Many families have choices to make regarding their commitments. Do kids really need to be on two baseball teams or two hockey teams? Let your kids focus on one sport and one team a season. In fact, one extracurricular activity per season may be sufficient. If there is more than one in a season at least have one activity limited to once a week. Our kids really don’t need to be so scheduled.
Some families don’t have the luxury to sign their kids up for activities to be overscheduled. Many families have two working parents. Some have divorced parents trying to balance custody arrangements along with work and school commitments. Yet other families have single parents who balance work and home schedules. What constitutes “over scheduling” may be very specific to family makeup and family health. There cannot be a “one size fits all” prescription for family activity. It is important for all families to look at what they can do to support everyone’s interests while balancing what is realistic for the family to be committed to.

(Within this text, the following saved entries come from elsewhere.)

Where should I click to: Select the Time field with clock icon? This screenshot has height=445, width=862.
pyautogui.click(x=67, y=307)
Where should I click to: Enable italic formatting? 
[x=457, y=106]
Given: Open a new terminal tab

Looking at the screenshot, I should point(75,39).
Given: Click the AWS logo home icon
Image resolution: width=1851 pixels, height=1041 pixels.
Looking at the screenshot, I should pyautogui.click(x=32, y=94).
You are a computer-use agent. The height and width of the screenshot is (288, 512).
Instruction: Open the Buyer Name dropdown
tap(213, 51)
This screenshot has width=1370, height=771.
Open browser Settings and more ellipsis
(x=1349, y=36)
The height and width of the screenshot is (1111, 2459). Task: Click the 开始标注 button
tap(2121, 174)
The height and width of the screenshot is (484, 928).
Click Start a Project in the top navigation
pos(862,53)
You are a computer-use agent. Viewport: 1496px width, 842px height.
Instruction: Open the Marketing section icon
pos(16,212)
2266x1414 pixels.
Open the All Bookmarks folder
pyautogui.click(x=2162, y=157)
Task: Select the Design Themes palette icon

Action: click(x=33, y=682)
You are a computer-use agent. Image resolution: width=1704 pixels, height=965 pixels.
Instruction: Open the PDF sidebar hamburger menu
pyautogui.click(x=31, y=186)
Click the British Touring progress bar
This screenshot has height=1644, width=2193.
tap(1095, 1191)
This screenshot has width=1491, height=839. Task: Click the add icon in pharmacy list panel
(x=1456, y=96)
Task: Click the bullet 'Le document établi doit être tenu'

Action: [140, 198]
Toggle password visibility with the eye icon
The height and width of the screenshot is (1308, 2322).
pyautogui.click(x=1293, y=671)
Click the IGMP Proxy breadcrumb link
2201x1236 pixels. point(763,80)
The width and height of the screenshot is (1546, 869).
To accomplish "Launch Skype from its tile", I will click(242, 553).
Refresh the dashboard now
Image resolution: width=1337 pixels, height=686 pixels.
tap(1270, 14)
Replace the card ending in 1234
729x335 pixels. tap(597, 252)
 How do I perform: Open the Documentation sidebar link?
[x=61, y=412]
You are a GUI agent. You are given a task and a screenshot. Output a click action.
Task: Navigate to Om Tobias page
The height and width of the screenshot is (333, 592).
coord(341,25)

In light of this, parents need to recognize that there are pressures for us to keep up with other families. If other players are on two baseball teams, should your son play on a second team as well? If your neighbor’s daughter is going to a summer ballet program, should your daughter too? This pressure continues through high school so much so that you can be made to think that you are ruining your child’s chances for a good college or even a good life if you do not keep up with other families. Of course, this is not true. We do not have to keep up with other families!
Families need to look at the calendar together. Discuss what is necessary and fair. All members need to be involved in the family schedule. Someone’s activity may have to be sacrificed in favor of another’s. Sometimes a practice, game or party may have to be missed for the sake of family sanity. This is blasphemy in today’s family but should not be.
Coaches, teachers and parents need to chill out. Everyone wants commitment to the team, the class or to the social group. But with families committed to death, people need to recognize a family’s excuse as a legitimate reason to miss a practice game or event.
Families should rely on community supports without guilt. We all need help from other parents, extended family or a hired babysitter. Don’t let others make you feel bad if you cannot always be at the game or volunteer for the class. Be there when you can. Get support where you need it and let go of the guilt that others put on you. We all need help and support. We can’t do it all.
Something has to give with this helter skelter family life that people are experiencing. We need renewed commitment to time at home to relax with the family without a scheduled event.